I'd prefer to talk about the individual companies, since you went through the trouble to point out specific ones, and since your blog post is about how to differentiate value from fraud.....especially since I've done a good bit of due diligence on CCME and I'm still convinced it's legit.   

Cash is hard to fake.   If Deloitte can't figure out if $170 million dollars of cash is real or not, then they deserve to lose their big-4 status.   On top of that, CCME has large FCF.  If CCME puts a number to the dividend that is pending, that is end game for the shorts.    No fraud that I've ever heard of gives away cash. 

Starr spent 4 months on the ground investigatng CCME, and they have a substantial position that they added to in October, and they have a consultant on the board of directors. 
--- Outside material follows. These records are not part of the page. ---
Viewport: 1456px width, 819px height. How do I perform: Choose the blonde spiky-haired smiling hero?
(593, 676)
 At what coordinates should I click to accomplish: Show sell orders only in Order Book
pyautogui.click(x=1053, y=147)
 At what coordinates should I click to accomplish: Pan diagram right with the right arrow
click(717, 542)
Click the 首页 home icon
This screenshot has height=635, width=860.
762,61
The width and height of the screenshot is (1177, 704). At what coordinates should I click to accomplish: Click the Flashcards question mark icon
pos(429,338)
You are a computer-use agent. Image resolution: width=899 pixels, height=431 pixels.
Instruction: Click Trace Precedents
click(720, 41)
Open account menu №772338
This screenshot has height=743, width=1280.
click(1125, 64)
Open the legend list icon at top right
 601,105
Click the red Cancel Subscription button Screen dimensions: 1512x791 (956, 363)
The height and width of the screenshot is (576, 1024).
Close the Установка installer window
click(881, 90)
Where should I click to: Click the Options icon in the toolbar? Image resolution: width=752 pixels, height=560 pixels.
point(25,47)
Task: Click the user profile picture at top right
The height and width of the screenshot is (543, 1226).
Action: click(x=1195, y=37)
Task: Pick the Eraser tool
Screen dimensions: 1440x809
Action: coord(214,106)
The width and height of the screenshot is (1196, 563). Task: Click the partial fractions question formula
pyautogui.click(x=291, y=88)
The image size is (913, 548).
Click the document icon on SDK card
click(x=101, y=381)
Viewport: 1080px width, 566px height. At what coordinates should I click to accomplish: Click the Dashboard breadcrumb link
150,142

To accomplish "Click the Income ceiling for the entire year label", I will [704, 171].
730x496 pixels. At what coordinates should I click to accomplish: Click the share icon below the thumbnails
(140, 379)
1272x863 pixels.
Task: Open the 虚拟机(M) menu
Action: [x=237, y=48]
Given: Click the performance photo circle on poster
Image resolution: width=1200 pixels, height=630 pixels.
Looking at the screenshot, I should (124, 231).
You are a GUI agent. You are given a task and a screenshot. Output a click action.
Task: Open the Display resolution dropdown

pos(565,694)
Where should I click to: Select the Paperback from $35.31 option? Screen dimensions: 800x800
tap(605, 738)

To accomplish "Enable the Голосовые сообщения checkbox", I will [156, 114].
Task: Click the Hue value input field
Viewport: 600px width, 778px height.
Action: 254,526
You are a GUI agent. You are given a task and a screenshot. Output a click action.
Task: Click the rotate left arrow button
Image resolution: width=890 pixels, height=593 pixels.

Citron didn't do a shred of their own research.   They pieced together several very old weak pieces of information that aren't even correct in many cases.    The biggest eye-raiser in their article was their calling out of Northern Securities, who went ahead and re-affirmed their analysis of CCME and it's top-pick status.  

CAGC -- Wouldn't touch it with a ten foot pole.

CHBT -- Wouldn't touch it with a ten foot pole.

NEP -- Same thing.   Not gonna go there.   

Piling on CCME when it dropped substantially may seem like it fits in this basket, but I won't follow you on that one.    The evidence is way too much on the positive side on that one.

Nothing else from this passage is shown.